Robert Bosch Stiftung GmbH
- Formation: 1964
- Founder: Robert Bosch
- Headquarters: Stuttgart, Germany
- CEO: Bernhard Straub
- Website: bosch-stiftung.de

= Robert Bosch Stiftung =

Charitable institution in Europe

Robert Bosch Stiftung GmbH (lit. 'Robert Bosch Foundation') is a German foundation that owns a majority shareholding in the Bosch company, from which it derives its funding. The foundation was established in accordance with the wishes of Robert Bosch, who died in 1942, and conducts and finances social, cultural and scientific projects.

== History ==
In 1921, when Robert Bosch drafted his will, he established the Vermögensverwaltung Bosch GmbH, with instructions to the directors to decide within thirty years of his death whether or not his shares in Robert Bosch GmbH should be transferred into it. Bosch died in 1942, and this transfer took place in 1964. In 1969, the name was changed from Vermögensverwaltung Bosch to Robert Bosch Stiftung.

In 2007, the holding of the Stiftung in Robert Bosch GmbH was approximately 92% of the issued stock. The work of the foundation is financed by income from it.

In 2026, the Robert Bosch Stiftung was designated as an undesirable organization in Russia.

== Work ==
The foundation both conducts and finances social, cultural and scientific projects, in accordance with the wishes of Robert Bosch. In an average year, some eight hundred projects are active, in fields including natural and social sciences, public health, education, and cultural and international relations.

It operates the Robert-Bosch-Hospital in Stuttgart and a research institute within the hospital, the Dr. Margarete Fischer-Bosch-Institut für Klinische Pharmakologie (Dr. Margarete Fischer-Bosch Institute for Clinical Pharmacology), was established by Margarete Fischer-Bosch in 1973. The Institut für Geschichte der Medizin (Institute for the History of Medicine) is the archive of the foundation.
The Stiftung has four subsidiary foundations: the Hans-Walz-Stiftung, which funds naturopathic treatment; the Otto und Edith Mühlschlegel-Stiftung, for projects related to aging; the DVA-Stiftung, for Franco-German cultural relations; and the Rochus und Beatrice Mummert Stiftung, which provides study grants to students from Eastern Europe.

In 2014, the Robert Bosch Stiftung established the Berlin-based Robert Bosch Academy, a multidisciplinary institution that invites distinguished public intellectuals and thinkers from across the world to be Richard von Weizsäcker Fellows in Berlin.

From 1964 to 2017, the foundation provided 1.6 billion euros in funding. In 2017, it issued grants worth 100.5 million euros.

The foundation is involved in work to modernise the German healthcare system. In particular, it is trying to develop more small health centers.

Each year, the Robert Bosch Stiftung issues three Co-Production Prizes for joint film productions by young German filmmakers and their partners from the Arab countries. Until 2015 the Prize was awarded to filmmakers from Germany and Eastern Europe.

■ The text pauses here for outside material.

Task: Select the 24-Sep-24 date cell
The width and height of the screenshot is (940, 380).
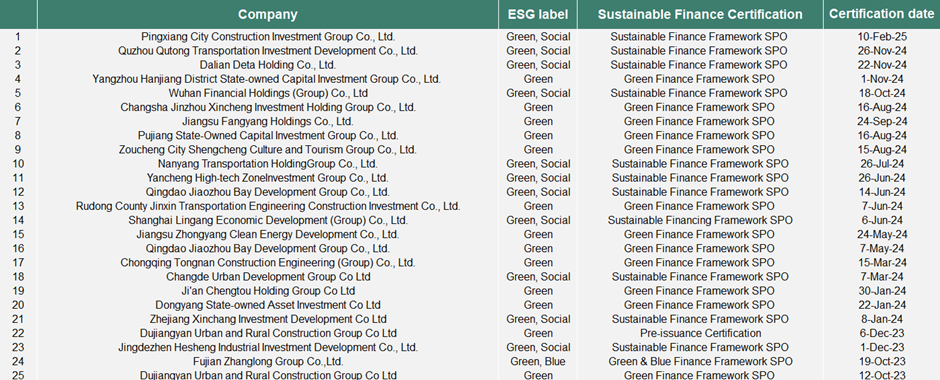Action: pyautogui.click(x=881, y=121)
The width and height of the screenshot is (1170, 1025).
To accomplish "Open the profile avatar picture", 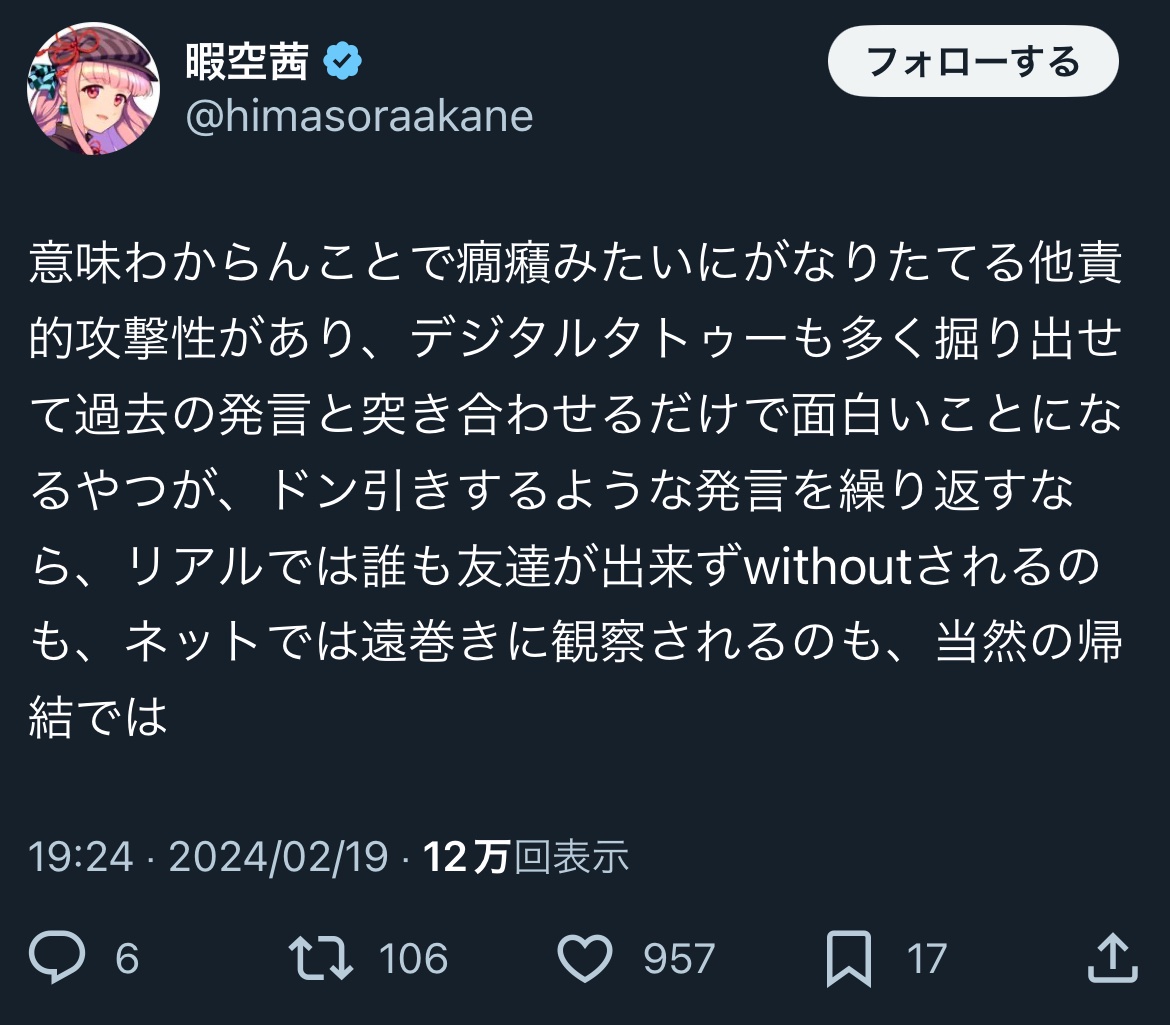I will tap(93, 89).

Between 1985 and March 2017, the Robert Bosch Stiftung administered the Adelbert von Chamisso Prize, a literary prize for "authors writing in the German language whose literature is affected by cultural changes."

It is a member of the Network of European Foundations for Innovative Cooperation (NEF) and Philea - Philanthropy Europe Association.

== Humanitarian efforts ==
=== Aid to Ukraine ===
The Robert Bosch Stiftung operates in Ukraine across three key areas: international education, mediation, and cultural exchange between countries. One of the foundation's main objectives is to foster mutual understanding between Ukrainian and German societies. For example, the "Ukraine Calling" initiative was designed for German politicians, journalists, economists, and other professionals seeking to deepen their knowledge of Ukraine. The project facilitated interdisciplinary and cross-sectoral cooperation between representatives of both countries, creating a platform for bilateral collaboration.

In 2022, shortly after Russia's full-scale invasion of Ukraine, the foundation announced its support for Ukraine and launched an Emergency Assistance Program. That same year, the Robert Bosch Stiftung became one of seven organizations contributing to the Solidarity Fund for Ukraine within the German network MitOst, raising a total of €1,025,000. These funds were used to procure emergency aid kits, protective equipment, dry food, evacuation tools, solar power stations, radios, and laptops.

Also in 2022, together with other international charitable organizations and the NGO Alliance4Ukraine, the Robert Bosch Stiftung supported the Optima school with a €500,000 grant. This funding enabled over 100,000 Ukrainian students, including high school graduates, to complete their war-affected academic year without disruption and receive recognized educational certificates. In 2024, the foundation backed the VILNO educational program, aimed at helping veterans of the Russo-Ukrainian war reintegrate into civilian life, particularly those who had worked in the cultural and educational sectors before their military service. The program is implemented by the Ukrainian NGO Insha Osvita.